Business

Qwest Profits Surge on Cost Cuts

Qwest Communications’ first-quarter profit nearly tripled despite slightly lower revenue as cost-cutting measures paid off and customers moved toward more high-end data services, the company stated Tuesday.

The Denver-based company posted profit of US$240 million, or 12 cents a share, compared with $88 million in the first quarter of last year. Revenue came in at $3.45 billion, down 1 percent from $3.48 billion in the year-ago quarter and below analyst forecasts that called for $3.49 billion on average.

Like other telecoms such as AT&T and Verizon and some cable companies, Qwest’s results were boosted by increased sales of higher-end service packages to customers as traditional voice service continues to become less important to the company’s bottom line.

A ‘Disciplined Approach’

Qwest, which provides a range of phone and Internet services mainly in the West and Midwest, and also operates a national fiber-optic network on which it wholesales space to broadband service providers, benefited from internal cost-cutting moves undertaken in the previous quarter.

The company will continue to embrace a “disciplined approach” to its operations and is benefiting from reduced federal regulation as well, CEO Richard Notebaert said. Qwest’s recent win of part of the massive Networx contract from the federal General Services Administration (GSA) will help “provide significant opportunities for Qwest throughout the year and beyond,” he added.

Qwest shares rose more than 2 percent in midday trading Tuesday to $9.08.

Making a Bundle

Following the trend set by other, larger telecommunications companies, Qwest said its results were boosted by sales of bundled services, with revenue from data, high-speed Internet and video sales up 11 percent year-over-year, while traditional wire-line phone service continued to decline.

The number of customers buying basic phone service from Qwest fell 6.8 percent to 13.6 million, Notebaert said.

The percentage of customers who are eligible to buy multiple services from the company and actually subscribe to them rose to 59 percent in the quarter, up from 53 percent the year before, the company stated. Internal data also suggest those customers who buy bundles are less likely to leave for competitors and more likely to spend more each month, helping to drive the average revenue per user higher by more than 6 percent to $52.
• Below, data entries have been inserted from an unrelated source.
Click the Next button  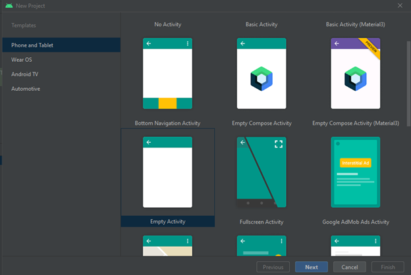point(312,267)
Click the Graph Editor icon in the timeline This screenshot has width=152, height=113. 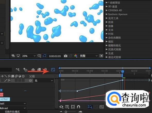point(53,70)
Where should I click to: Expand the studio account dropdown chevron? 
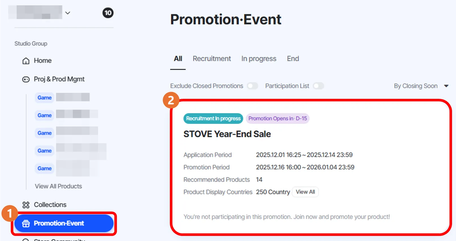[68, 13]
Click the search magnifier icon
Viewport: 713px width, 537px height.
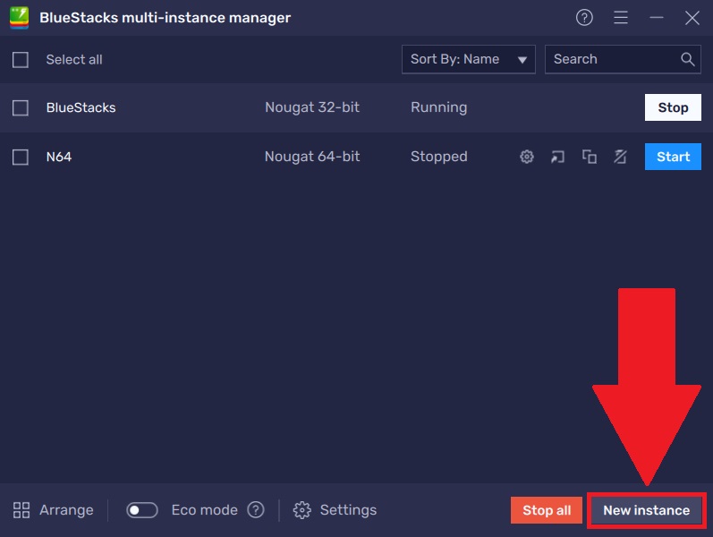tap(687, 59)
Qwest had hoped to acquire MCI and even outbid rival Baby Bell Verizon for the right to buy the long-distance company, but MCI in the end decided to partner with Verizon, citing a stronger balance sheet. More recently, Qwest purchased OnFiber, which makes custom fiber-optics networks for large enterprises, to further round out its business-facing offerings.

Help From Uncle Sam

Lately, Qwest has made headlines because of the trial of former CEO Joseph Nacchio, who was convicted last month on 19 counts of insider trading in connection with his selling off of stock at a time just before Qwest felt the full impact of the dot-com bubble bursting in 2001.

The company weathered that storm — and the related restatement of some $2.2 billion in revenue — without much damage, however, and recently got some good news in the form of a share of the Networx contract bidding rights, which will be worth some $20 billion in coming years.

Qwest was a key beneficiary of the massive GSA contract, though it will share the prize with several other telco firms, telecom analyst Jeff Kagan told the E-Commerce Times.

“Winning a part of the government contract will help the company during the next few years,” he said.

Qwest has also taken a more quiet approach to building a robust bundle of services, reselling Sprint Nextel wireless services, for instance, and offering DirecTV in areas that can’t get the company’s own television feed.

“Qwest is taking a much quieter and more conservative position as the industry changes,” Kagan added. “They are not talking about offering the same services in the battle between the phone companies and the cable television companies. However, it is not hurting them at this point.”